Ao fechar 2025 com discurso de balanço e promessa de um 2026 “cheio de investimentos”, o prefeito Carlos Augusto (PL) resolveu entregar uma daquelas modernizações que todo mundo entende na hora: estacionar na rua pode virar item de orçamento mensal. A cidade que ainda espera respostas mais palpáveis para o básico ganhou, de brinde, a chance de “organizar” o trânsito com um sistema em que a vaga continua no mesmo lugar — mas o bolso muda de endereço.

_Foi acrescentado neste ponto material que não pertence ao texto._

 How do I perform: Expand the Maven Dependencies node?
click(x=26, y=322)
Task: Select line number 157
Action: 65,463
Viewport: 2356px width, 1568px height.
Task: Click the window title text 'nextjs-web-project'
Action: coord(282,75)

Na prática, o riostrense entra em 2026 sabendo que, ao estacionar nas ruas de Rio das Ostras, poderá ter que pagar. A justificativa costuma vir embalada em palavras como “mobilidade”, “rotatividade” e “ordenamento”, mas a leitura do cidadão é mais direta: mais uma cobrança na rotina, especialmente para trabalhadores, comerciantes, entregadores e quem depende do carro para resolver a vida no centro.
Resta saber o “detalhezinho” que sempre fica para depois: quanto vai custar, onde começa, quem vai operar e como será a fiscalização. Porque anunciar melhoria é a parte fácil; difícil é justificar por que, no ranking das urgências, a prioridade virou converter vaga pública em tarifa — enquanto a cidade continua esperando uma gestão que apareça menos na propaganda e mais na entrega.
O espaço segue aberto para manifestação do prefeito Carlos Augusto.